_Given data:_

════════════════════

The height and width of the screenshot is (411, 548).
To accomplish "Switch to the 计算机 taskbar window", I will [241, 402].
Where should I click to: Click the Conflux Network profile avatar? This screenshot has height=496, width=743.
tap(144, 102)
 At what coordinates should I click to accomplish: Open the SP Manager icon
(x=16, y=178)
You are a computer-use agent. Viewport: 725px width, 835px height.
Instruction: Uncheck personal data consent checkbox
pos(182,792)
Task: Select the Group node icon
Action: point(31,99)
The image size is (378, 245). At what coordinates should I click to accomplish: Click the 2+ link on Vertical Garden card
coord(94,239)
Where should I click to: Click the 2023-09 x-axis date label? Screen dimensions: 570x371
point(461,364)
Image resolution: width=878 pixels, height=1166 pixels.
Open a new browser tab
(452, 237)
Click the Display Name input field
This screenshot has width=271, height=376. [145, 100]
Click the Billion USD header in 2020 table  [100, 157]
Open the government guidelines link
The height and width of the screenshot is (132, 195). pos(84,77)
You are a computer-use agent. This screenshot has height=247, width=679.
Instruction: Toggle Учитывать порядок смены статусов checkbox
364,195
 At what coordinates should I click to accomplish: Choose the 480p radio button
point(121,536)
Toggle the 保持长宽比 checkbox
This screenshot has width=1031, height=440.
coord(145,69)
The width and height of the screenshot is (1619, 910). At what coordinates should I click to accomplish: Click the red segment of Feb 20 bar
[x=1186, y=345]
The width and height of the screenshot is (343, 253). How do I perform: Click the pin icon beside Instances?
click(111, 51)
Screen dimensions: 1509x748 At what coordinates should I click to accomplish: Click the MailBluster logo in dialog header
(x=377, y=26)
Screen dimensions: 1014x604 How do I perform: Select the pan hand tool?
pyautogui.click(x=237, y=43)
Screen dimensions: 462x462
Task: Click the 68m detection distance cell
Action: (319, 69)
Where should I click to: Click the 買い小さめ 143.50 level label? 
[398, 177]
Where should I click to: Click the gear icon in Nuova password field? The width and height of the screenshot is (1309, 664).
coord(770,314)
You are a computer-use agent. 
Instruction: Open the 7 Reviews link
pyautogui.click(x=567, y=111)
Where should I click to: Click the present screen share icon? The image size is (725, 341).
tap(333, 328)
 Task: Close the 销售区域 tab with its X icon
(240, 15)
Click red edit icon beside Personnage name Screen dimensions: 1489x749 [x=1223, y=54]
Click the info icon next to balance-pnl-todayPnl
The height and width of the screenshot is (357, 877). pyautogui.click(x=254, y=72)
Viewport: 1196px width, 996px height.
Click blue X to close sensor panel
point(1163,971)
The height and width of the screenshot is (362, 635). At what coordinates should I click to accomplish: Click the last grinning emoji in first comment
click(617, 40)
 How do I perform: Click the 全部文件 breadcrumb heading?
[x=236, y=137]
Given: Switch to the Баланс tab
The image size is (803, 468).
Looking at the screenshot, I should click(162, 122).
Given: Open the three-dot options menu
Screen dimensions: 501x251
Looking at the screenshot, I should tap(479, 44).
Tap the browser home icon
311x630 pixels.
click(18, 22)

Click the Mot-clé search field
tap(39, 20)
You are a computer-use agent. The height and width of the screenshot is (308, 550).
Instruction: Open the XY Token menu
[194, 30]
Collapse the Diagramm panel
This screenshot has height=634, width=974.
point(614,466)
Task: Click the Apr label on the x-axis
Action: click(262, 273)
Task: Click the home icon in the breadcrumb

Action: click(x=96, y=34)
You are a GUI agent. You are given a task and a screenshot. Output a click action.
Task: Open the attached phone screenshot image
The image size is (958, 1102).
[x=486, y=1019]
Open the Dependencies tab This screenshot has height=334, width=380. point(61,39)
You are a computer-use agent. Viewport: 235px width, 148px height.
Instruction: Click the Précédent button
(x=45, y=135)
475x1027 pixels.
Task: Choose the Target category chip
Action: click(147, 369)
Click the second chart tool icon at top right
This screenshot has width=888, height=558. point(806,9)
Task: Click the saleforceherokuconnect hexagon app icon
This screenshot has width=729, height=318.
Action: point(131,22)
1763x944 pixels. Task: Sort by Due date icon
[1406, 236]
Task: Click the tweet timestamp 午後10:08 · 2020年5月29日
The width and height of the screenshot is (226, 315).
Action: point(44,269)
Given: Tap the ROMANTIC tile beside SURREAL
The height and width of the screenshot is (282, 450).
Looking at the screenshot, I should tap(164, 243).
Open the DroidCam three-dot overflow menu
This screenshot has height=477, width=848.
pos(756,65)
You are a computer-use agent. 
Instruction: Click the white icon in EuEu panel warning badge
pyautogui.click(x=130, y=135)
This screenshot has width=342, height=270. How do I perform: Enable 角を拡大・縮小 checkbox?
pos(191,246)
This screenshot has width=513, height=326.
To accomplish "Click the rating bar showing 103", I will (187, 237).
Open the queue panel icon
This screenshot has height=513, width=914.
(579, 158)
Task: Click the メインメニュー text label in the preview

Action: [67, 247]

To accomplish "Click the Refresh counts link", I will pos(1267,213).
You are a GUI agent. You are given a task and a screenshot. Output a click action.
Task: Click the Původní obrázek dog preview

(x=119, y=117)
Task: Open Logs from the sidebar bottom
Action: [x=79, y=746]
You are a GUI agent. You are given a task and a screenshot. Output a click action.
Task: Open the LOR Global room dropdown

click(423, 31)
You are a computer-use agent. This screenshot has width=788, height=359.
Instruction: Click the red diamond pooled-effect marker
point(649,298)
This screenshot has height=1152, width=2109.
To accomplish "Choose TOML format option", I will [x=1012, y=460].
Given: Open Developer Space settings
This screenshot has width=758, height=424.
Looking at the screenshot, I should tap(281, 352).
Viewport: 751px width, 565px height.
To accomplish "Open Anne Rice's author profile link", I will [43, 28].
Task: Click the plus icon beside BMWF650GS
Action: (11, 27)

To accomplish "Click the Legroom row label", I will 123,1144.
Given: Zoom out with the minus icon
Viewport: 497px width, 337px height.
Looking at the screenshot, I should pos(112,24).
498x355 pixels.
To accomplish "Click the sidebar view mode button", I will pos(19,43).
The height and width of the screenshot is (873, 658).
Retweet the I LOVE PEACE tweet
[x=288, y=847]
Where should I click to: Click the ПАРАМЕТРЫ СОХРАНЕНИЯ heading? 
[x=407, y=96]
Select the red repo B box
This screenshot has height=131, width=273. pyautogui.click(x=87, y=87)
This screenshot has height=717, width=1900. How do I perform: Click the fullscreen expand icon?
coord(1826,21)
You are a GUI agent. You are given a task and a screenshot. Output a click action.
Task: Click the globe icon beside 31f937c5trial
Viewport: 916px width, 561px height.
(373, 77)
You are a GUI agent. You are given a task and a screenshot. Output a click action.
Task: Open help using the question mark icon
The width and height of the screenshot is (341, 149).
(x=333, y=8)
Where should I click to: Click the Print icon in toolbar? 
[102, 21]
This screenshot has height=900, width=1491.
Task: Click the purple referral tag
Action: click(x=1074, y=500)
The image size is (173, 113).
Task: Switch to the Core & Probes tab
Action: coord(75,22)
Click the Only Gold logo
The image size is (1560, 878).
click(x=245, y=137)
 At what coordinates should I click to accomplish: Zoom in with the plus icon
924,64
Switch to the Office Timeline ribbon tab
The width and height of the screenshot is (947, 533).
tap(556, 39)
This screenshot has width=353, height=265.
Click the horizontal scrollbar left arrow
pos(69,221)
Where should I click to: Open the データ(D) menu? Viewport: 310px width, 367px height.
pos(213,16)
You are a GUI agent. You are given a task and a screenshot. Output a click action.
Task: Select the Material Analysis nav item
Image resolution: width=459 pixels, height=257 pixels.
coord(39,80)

════════════════════

_What the task requires:_ Take the rows beginning with the line containing "The height and width of the screenshot is (873, 658)." and continuing through the line containing "coord(1826,21)", and arrange them as a numbered list with any blank lines dropped. Include only those lines.

_Solution for this exercise:_
1. The height and width of the screenshot is (873, 658).
2. Retweet the I LOVE PEACE tweet
3. [x=288, y=847]
4. Where should I click to: Click the ПАРАМЕТРЫ СОХРАНЕНИЯ heading? 
5. [x=407, y=96]
6. Select the red repo B box
7. This screenshot has height=131, width=273. pyautogui.click(x=87, y=87)
8. This screenshot has height=717, width=1900. How do I perform: Click the fullscreen expand icon?
9. coord(1826,21)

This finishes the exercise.